WHAT TO PRODUCE:
Beginning with the line that holds "Where should I", write out each line exactly as it stands until the end of the data, and include no pictures.

-- THE DATA follows --

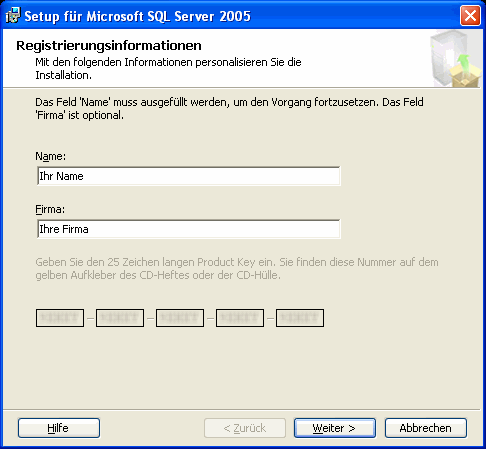Select the fifth product key segment box
The image size is (486, 449).
tap(300, 318)
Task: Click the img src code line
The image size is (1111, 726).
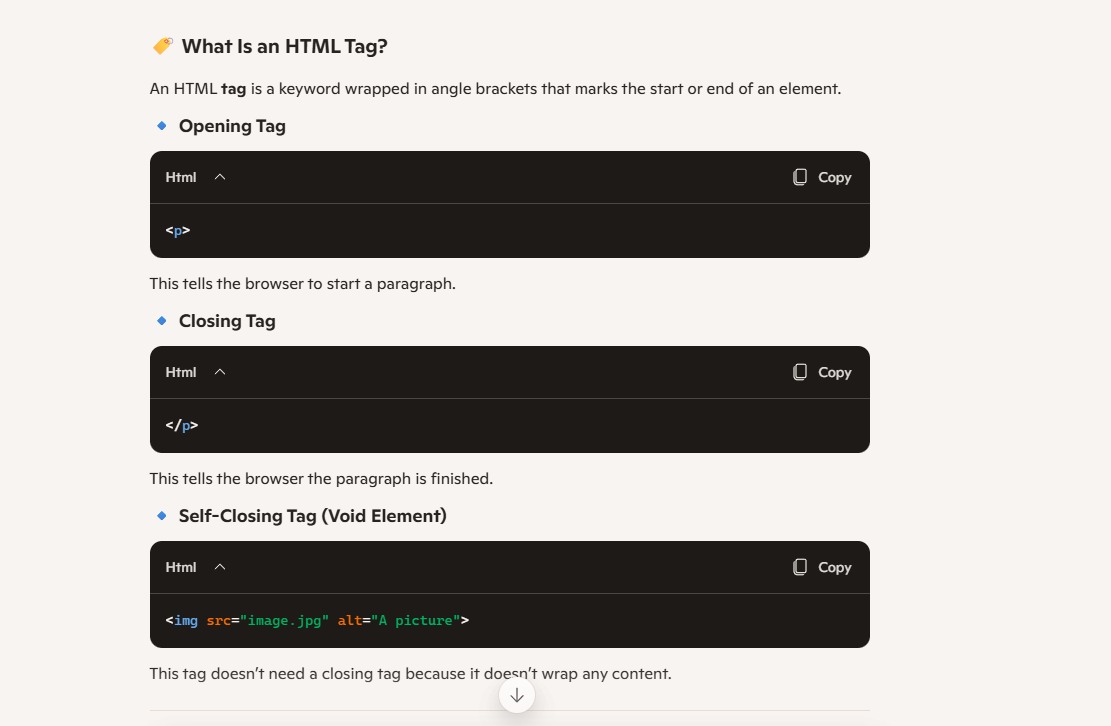Action: pyautogui.click(x=317, y=621)
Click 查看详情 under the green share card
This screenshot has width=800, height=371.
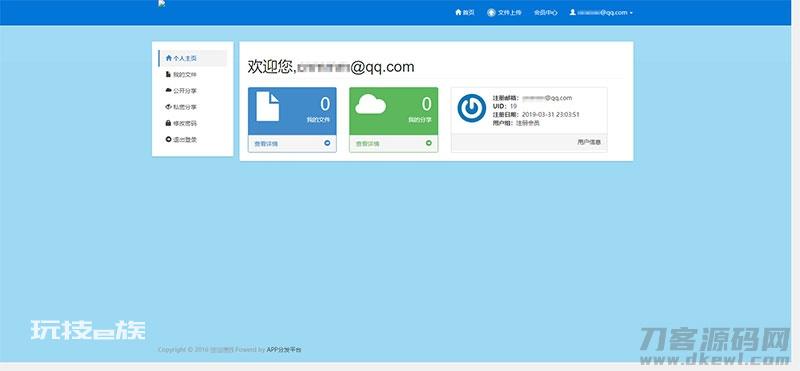coord(367,144)
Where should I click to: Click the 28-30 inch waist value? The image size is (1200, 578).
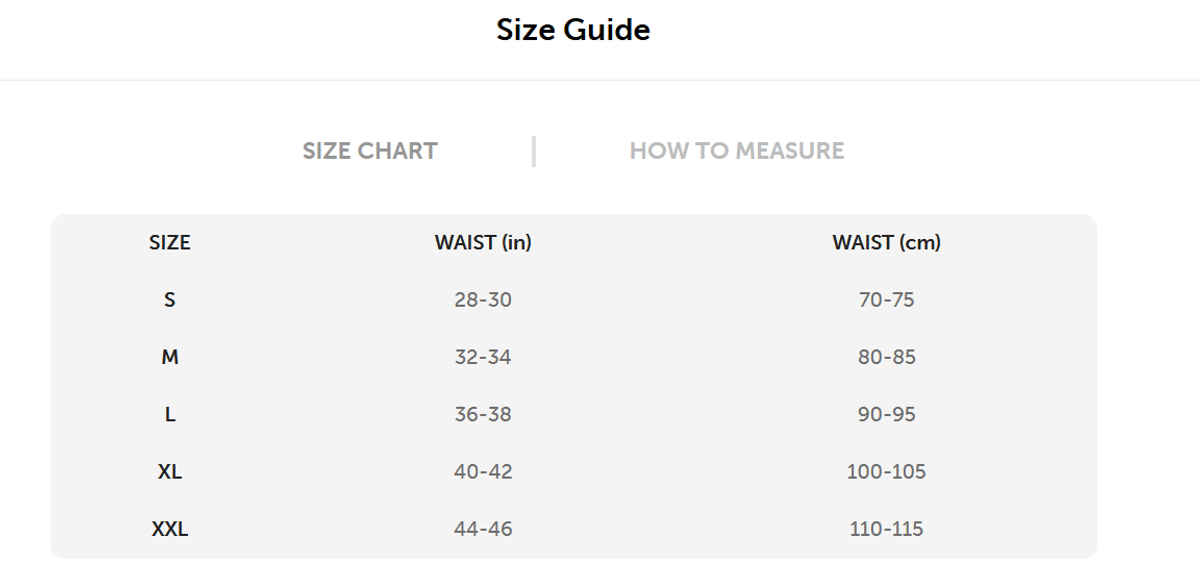tap(483, 300)
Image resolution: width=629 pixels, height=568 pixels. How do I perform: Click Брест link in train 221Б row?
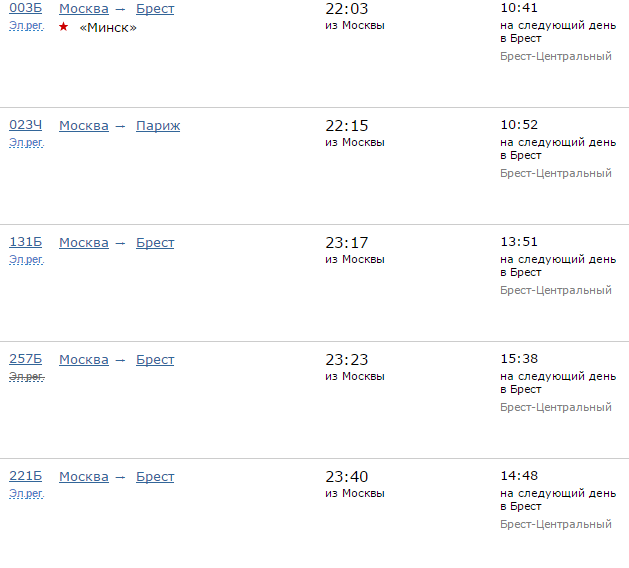[155, 477]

-- THE DATA concluded --

ANSWER:
Where should I click to: Click the 28-30 inch waist value? The image size is (1200, 578).
tap(483, 300)
Image resolution: width=629 pixels, height=568 pixels. How do I perform: Click Брест link in train 221Б row?
[155, 477]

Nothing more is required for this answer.